The International Monetary Fund (IMF) has turned its 2020 growth forecast on its head, from + 3.3% growth before the outbreak, to a 3% contraction, although this prediction remains shrouded in uncertainty as the duration of the crisis and the speed at which nations can reverse lockdown measures remains unclear. This sudden and drastic contraction far exceeds that of the 2008 financial crisis; the Great Depression of the 1930s, unfortunately, looks like a closer comparison.
In its April World Economic Outlook, the IMF forecasts the economy will normalise in 2021 with growth of 5.8%, bringing the global economy to an index level of 102.6 from 2019 levels. This forecast assumes that most containment efforts will be removed over the course of the second half of 2020.
Europe The crisis, which took hold in Europe in March, has seen countries responding in different ways, although most have been on a scale ranging from a full lockdown and curfews to more restrained social distancing measures. Common to all countries, however, is that their economies have taken a massive hit.
The largest economies in Europe are among those worst affected. Germany, the UK, France and Italy have all posted negative Q1 GDP growth: -2.2%, -2.0%, -5.8% and -4.7%, respectively. The European Union as a whole saw its economy shrink by 3.5% in the first quarter of 2020 compared with Q4 2019, although when looking year-on-year, the economy was 0.2% larger than in Q1 2019. The impact on shipping will be lower demand across all sectors.
These Q1 GDP contractions are merely a warning of the damage the virus is likely to cause in the second quarter of the year. Most countries only implemented containment measures in March, and the continued confinement in April as well as the slow and winding road out of the situation means the economic damage will be greater in the second quarter than in the first, inevitably leading to slower growth. The IMF forecasts a 7.5% contraction in the eurozones economy for the full year. Even with a return to growth in 2021 of 4.7%, would still leave the economy significantly smaller than in 2019.

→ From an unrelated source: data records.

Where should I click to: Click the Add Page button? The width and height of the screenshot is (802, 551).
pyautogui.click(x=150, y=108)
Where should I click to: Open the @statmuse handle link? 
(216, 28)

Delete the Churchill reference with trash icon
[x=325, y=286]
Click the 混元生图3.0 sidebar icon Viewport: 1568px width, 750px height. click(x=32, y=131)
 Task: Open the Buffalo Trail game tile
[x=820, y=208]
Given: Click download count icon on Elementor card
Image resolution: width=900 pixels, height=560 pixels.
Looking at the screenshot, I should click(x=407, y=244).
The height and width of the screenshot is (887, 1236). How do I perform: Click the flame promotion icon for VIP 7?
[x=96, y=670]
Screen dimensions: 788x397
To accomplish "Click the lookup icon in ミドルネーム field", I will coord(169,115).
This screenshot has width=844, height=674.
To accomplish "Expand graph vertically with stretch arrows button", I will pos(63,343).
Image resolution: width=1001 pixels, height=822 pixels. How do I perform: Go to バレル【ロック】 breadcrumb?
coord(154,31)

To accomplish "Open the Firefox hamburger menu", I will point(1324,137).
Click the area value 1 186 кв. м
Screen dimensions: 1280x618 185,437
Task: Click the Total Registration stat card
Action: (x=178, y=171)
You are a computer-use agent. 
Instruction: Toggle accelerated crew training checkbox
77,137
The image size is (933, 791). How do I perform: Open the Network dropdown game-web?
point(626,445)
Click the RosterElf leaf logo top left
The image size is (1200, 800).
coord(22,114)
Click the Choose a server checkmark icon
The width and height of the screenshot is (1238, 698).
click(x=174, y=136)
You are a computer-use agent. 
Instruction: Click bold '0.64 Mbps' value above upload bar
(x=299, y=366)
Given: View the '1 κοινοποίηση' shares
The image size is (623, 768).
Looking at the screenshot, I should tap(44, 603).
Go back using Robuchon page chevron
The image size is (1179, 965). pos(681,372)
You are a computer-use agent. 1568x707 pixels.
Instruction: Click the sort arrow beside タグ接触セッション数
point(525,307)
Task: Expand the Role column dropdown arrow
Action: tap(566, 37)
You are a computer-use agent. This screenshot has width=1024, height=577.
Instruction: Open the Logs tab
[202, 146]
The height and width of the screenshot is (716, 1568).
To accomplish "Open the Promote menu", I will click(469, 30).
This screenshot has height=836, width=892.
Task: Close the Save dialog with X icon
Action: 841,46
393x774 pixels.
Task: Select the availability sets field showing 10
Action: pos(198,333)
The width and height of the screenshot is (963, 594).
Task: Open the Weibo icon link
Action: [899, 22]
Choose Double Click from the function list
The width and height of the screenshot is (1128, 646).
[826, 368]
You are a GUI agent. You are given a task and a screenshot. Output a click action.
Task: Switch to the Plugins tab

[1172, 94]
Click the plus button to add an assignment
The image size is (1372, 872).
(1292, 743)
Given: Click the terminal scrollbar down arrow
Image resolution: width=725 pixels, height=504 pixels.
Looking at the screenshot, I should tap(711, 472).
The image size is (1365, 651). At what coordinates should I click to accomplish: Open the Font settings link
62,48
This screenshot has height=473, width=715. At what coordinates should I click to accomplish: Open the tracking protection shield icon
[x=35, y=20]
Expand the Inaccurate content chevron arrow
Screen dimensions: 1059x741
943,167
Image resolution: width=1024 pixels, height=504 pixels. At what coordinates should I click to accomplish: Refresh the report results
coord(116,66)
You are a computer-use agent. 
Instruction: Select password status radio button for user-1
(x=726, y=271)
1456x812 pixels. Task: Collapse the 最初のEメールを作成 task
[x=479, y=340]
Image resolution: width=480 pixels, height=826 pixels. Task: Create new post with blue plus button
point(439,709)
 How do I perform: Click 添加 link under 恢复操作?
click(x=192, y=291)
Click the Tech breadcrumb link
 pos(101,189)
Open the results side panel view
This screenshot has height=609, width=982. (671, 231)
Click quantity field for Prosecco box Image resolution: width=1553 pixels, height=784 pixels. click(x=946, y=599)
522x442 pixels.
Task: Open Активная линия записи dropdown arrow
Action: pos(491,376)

The service sector, which outperformed manufacturing last year, has been even harder hit by the global health crisis. The eurozones service Purchasing Managers Index (PMI) fell to its lowest reading on record in April at just 12 points (the threshold of 50 indicates no change from the previous month, with anything under 50 representing a contraction).
Manufacturing on the continent has also been dealt a heavy blow, with countries lining up to post record low readings of their manufacturing PMIs. The eurozone saw a massive contraction. Its index fell from 44.5 to 33.4 in March, as factories closed and demand plummeted, with the new export orders sub-index falling to record lows. In the five biggest nations in Europe, the indexes fell to between 30.8 and 34.5 points. Despite government measures to avoid unemployment, manufacturers reported cutting staffing levels at the fastest rate since April 2009.